_RECORDED DATA:_
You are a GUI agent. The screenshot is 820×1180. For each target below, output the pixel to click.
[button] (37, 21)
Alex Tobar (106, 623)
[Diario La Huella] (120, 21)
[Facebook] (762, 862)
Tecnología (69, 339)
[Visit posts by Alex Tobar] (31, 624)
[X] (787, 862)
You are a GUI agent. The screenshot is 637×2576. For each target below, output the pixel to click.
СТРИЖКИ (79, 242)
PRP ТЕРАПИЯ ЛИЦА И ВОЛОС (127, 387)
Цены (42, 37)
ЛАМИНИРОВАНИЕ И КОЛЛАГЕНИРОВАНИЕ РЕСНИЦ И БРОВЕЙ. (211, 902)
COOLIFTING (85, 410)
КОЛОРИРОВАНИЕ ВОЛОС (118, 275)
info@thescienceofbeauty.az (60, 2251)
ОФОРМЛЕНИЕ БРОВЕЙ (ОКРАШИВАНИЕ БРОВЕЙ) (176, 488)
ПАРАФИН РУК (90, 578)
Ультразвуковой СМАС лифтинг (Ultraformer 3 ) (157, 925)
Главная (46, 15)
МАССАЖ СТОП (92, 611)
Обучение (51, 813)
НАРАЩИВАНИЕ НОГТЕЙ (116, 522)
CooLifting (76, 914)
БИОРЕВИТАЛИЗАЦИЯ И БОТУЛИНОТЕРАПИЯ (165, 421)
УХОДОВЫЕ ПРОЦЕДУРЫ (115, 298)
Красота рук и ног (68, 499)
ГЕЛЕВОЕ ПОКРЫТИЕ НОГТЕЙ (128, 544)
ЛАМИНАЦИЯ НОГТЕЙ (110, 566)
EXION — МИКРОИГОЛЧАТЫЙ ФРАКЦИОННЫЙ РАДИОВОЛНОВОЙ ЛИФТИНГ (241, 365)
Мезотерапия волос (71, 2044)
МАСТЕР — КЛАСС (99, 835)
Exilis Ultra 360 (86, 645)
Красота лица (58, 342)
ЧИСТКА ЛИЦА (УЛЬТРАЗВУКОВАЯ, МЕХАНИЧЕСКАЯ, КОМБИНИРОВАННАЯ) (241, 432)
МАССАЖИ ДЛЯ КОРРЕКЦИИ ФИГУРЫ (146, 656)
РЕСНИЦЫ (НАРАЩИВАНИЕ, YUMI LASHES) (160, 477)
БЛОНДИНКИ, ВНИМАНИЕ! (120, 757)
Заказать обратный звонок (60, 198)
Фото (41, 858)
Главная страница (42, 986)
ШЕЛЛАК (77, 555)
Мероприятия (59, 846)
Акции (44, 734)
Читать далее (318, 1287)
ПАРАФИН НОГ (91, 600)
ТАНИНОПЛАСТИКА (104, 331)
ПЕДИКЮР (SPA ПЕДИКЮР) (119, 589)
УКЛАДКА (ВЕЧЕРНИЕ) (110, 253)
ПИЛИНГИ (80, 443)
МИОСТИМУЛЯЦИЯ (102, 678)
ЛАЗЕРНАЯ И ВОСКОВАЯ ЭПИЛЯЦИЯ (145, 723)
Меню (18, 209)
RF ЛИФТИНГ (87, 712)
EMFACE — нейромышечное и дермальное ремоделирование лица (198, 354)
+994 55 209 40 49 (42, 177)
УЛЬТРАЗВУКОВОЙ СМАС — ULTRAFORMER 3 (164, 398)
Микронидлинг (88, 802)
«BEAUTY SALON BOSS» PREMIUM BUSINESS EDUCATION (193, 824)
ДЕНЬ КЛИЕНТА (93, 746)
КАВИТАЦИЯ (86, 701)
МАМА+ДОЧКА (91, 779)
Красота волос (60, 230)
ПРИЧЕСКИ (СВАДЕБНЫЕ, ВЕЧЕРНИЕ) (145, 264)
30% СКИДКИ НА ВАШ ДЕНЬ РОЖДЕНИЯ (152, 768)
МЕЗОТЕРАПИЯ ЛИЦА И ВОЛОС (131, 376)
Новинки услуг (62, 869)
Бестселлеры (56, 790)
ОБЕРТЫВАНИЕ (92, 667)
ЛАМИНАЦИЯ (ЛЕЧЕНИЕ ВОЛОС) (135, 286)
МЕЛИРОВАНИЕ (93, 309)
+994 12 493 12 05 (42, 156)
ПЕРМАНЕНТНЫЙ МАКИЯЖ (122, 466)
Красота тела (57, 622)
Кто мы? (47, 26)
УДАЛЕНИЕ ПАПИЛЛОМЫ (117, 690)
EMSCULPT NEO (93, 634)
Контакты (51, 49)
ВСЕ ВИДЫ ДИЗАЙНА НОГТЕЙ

_DIRECTIONS FOR THIS TASK:_ Your answer should be the lines from the one containing "ПАРАФИН РУК (90, 578)" through the end of the records, both included, output exactly and with nothing added.

_TASK RESPONSE:_
ПАРАФИН РУК (90, 578)
Ультразвуковой СМАС лифтинг (Ultraformer 3 ) (157, 925)
Главная (46, 15)
МАССАЖ СТОП (92, 611)
Обучение (51, 813)
НАРАЩИВАНИЕ НОГТЕЙ (116, 522)
CooLifting (76, 914)
БИОРЕВИТАЛИЗАЦИЯ И БОТУЛИНОТЕРАПИЯ (165, 421)
УХОДОВЫЕ ПРОЦЕДУРЫ (115, 298)
Красота рук и ног (68, 499)
ГЕЛЕВОЕ ПОКРЫТИЕ НОГТЕЙ (128, 544)
ЛАМИНАЦИЯ НОГТЕЙ (110, 566)
EXION — МИКРОИГОЛЧАТЫЙ ФРАКЦИОННЫЙ РАДИОВОЛНОВОЙ ЛИФТИНГ (241, 365)
Мезотерапия волос (71, 2044)
МАСТЕР — КЛАСС (99, 835)
Exilis Ultra 360 (86, 645)
Красота лица (58, 342)
ЧИСТКА ЛИЦА (УЛЬТРАЗВУКОВАЯ, МЕХАНИЧЕСКАЯ, КОМБИНИРОВАННАЯ) (241, 432)
МАССАЖИ ДЛЯ КОРРЕКЦИИ ФИГУРЫ (146, 656)
РЕСНИЦЫ (НАРАЩИВАНИЕ, YUMI LASHES) (160, 477)
БЛОНДИНКИ, ВНИМАНИЕ! (120, 757)
Заказать обратный звонок (60, 198)
Фото (41, 858)
Главная страница (42, 986)
ШЕЛЛАК (77, 555)
Мероприятия (59, 846)
Акции (44, 734)
Читать далее (318, 1287)
ПАРАФИН НОГ (91, 600)
ТАНИНОПЛАСТИКА (104, 331)
ПЕДИКЮР (SPA ПЕДИКЮР) (119, 589)
УКЛАДКА (ВЕЧЕРНИЕ) (110, 253)
ПИЛИНГИ (80, 443)
МИОСТИМУЛЯЦИЯ (102, 678)
ЛАЗЕРНАЯ И ВОСКОВАЯ ЭПИЛЯЦИЯ (145, 723)
Меню (18, 209)
RF ЛИФТИНГ (87, 712)
EMFACE — нейромышечное и дермальное ремоделирование лица (198, 354)
+994 55 209 40 49 (42, 177)
УЛЬТРАЗВУКОВОЙ СМАС — ULTRAFORMER 3 (164, 398)
Микронидлинг (88, 802)
«BEAUTY SALON BOSS» PREMIUM BUSINESS EDUCATION (193, 824)
ДЕНЬ КЛИЕНТА (93, 746)
КАВИТАЦИЯ (86, 701)
МАМА+ДОЧКА (91, 779)
Красота волос (60, 230)
ПРИЧЕСКИ (СВАДЕБНЫЕ, ВЕЧЕРНИЕ) (145, 264)
30% СКИДКИ НА ВАШ ДЕНЬ РОЖДЕНИЯ (152, 768)
МЕЗОТЕРАПИЯ ЛИЦА И ВОЛОС (131, 376)
Новинки услуг (62, 869)
Бестселлеры (56, 790)
ОБЕРТЫВАНИЕ (92, 667)
ЛАМИНАЦИЯ (ЛЕЧЕНИЕ ВОЛОС) (135, 286)
МЕЛИРОВАНИЕ (93, 309)
+994 12 493 12 05 (42, 156)
ПЕРМАНЕНТНЫЙ МАКИЯЖ (122, 466)
Красота тела (57, 622)
Кто мы? (47, 26)
УДАЛЕНИЕ ПАПИЛЛОМЫ (117, 690)
EMSCULPT NEO (93, 634)
Контакты (51, 49)
ВСЕ ВИДЫ ДИЗАЙНА НОГТЕЙ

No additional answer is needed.